Characterization of human adipose-derived mesenchymal stem cells in an in vitro inflammation model

J Platas1, V Mirabet2, MJ Alcaraz1, I Guillén1,3. 1University of Valencia, Department of Pharmacology and IDM 46100, Spain, 2Generalitat Valenciana, Transfusion Center 46014, Spain, 3Cardenal Herrera University CEU, Department of Chemistry, Biochemistry and Molecular Biology 46113, Spain

Introduction:

Adipose tissue is associated with a variety of inflammatory diseases. Human adipose tissue is an important source of multipotent adult stem cells (MSC), called mesenchymal cells from adipose tissue (AMSC), which are located in the perivascular area closely associated to other cell types. MSC are involved in regenerating damaged tissue and in immunomodulatory phenomena. However, the study of AMSC is controversial because of difficulties to establish their phenotype.

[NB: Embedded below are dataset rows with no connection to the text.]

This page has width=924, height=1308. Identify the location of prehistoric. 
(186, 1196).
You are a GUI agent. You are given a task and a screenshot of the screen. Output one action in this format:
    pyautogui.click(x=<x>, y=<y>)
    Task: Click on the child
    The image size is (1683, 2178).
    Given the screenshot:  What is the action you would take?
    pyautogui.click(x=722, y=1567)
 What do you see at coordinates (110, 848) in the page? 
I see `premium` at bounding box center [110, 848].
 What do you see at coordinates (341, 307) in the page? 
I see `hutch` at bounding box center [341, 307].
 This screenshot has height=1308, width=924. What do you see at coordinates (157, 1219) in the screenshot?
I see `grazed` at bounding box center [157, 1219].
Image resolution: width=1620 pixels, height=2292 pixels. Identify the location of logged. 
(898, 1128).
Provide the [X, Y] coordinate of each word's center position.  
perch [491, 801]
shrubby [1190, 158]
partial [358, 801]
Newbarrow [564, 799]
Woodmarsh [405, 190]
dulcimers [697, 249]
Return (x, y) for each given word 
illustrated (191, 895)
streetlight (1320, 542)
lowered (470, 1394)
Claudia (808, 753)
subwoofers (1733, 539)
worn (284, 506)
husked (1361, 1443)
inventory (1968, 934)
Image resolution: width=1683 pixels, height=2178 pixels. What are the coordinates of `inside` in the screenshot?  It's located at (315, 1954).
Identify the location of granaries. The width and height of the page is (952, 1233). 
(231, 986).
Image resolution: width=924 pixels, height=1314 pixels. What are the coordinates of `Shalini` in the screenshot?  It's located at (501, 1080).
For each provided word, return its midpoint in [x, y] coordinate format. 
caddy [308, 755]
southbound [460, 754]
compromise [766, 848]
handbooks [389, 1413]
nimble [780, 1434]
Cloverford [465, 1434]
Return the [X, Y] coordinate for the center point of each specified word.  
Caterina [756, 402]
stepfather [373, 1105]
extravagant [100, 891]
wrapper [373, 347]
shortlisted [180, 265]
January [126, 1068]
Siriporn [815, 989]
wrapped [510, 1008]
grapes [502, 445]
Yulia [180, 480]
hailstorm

The purpose of this study was to characterize the behaviour of AMSC in an in vitro model of inflammatory response in the presence of pro-inflammatory cytokines.

Material y Methods:

Adipose tissue from 5 healthy individuals undergoing lipectomy was obtained with the patient’s consent. The fat was crushed and treated with collagenase (1.5 mg/ml). The cell suspension was centrifuged and the cellular pellet was filtered and washed with culture medium containing 1% of antibiotics. Cells were cultured in DMEM/F12 supplemented with 15% human serum and 1% of antibiotics at 37°C and 5% CO2 until semi-confluence with renewal of the medium every 72h. Initial and subcultures cells were characterized by flow cytometry using antibodies against mesenchymal markers. For the selection of antibody markers we used the criteria established by the International Society for Cellular Therapy. AMSC cells are characterized by >95% of CD105+, CD90+ and CD13+ cells, and ≤2% of CD45- and CD34- cells, which are characteristic of hematopoietic cells. AMSC cells were stimulated with interleukin (IL)-1β (10 ng/ml) in the presence or absence of high mobility group box-1 (HMGB-1, 25 ng/ml) for 24h. We evaluated the production of prostaglandin E2 (PGE2), nitrite and matrix metalloproteinase (MMP) activity by fluorometric methods, and IL-6 and IL-10 by ELISA. Results were analyzed by one-way ANOVA followed by Dunnett’s t-test, *p<0.05; **p<0.01 respect to nonstimulated cells; #p<0.05 respect to IL-1β.

Results:

Our results indicate that cell population was ≥ 95% CD90+, CD105+ and CD13+ and <2% CD45- along the entire culture period, indicating a phenotype of MSC . However, the results also showed that at initial passage 0 we obtained more than 21% of cells positive for the negative marker CD34 which decreased until passage 3 where we found only 1% CD34+ cells according to international criteria of MSC. IL-1β significantly induced the production of inflammatory mediators PGE2, IL-6, IL-10 and MMP activity respect to basal conditions (72±3** vs 6±1, 1012±77** vs 335±166,123±22* vs 78±19 pg/mg protein, respectively, and 39982±164** vs 19201±148 FU/mg protein) in AMSC cells. However, IL-1β inhibited NO production in these cells (80798±144* vs 78119±148 FU/mg of protein). In addition, HMGB-1 significantly potentiated the effects of IL-1β on the production of PGE2 (136±11 # vs 72±3 pg/mg of protein).

Conclusions:

The phenotype of cells characterized by flow cytometry indicates a profile of expression of cell surface markers characteristic of MSC. IL-1β increases the production of inflammatory mediators and decreases the production of NO, which can be potentiated by HMGB-1. Our data indicate that AMSC, in addition to their role in tissue regeneration, may contribute to modulate the inflammatory process.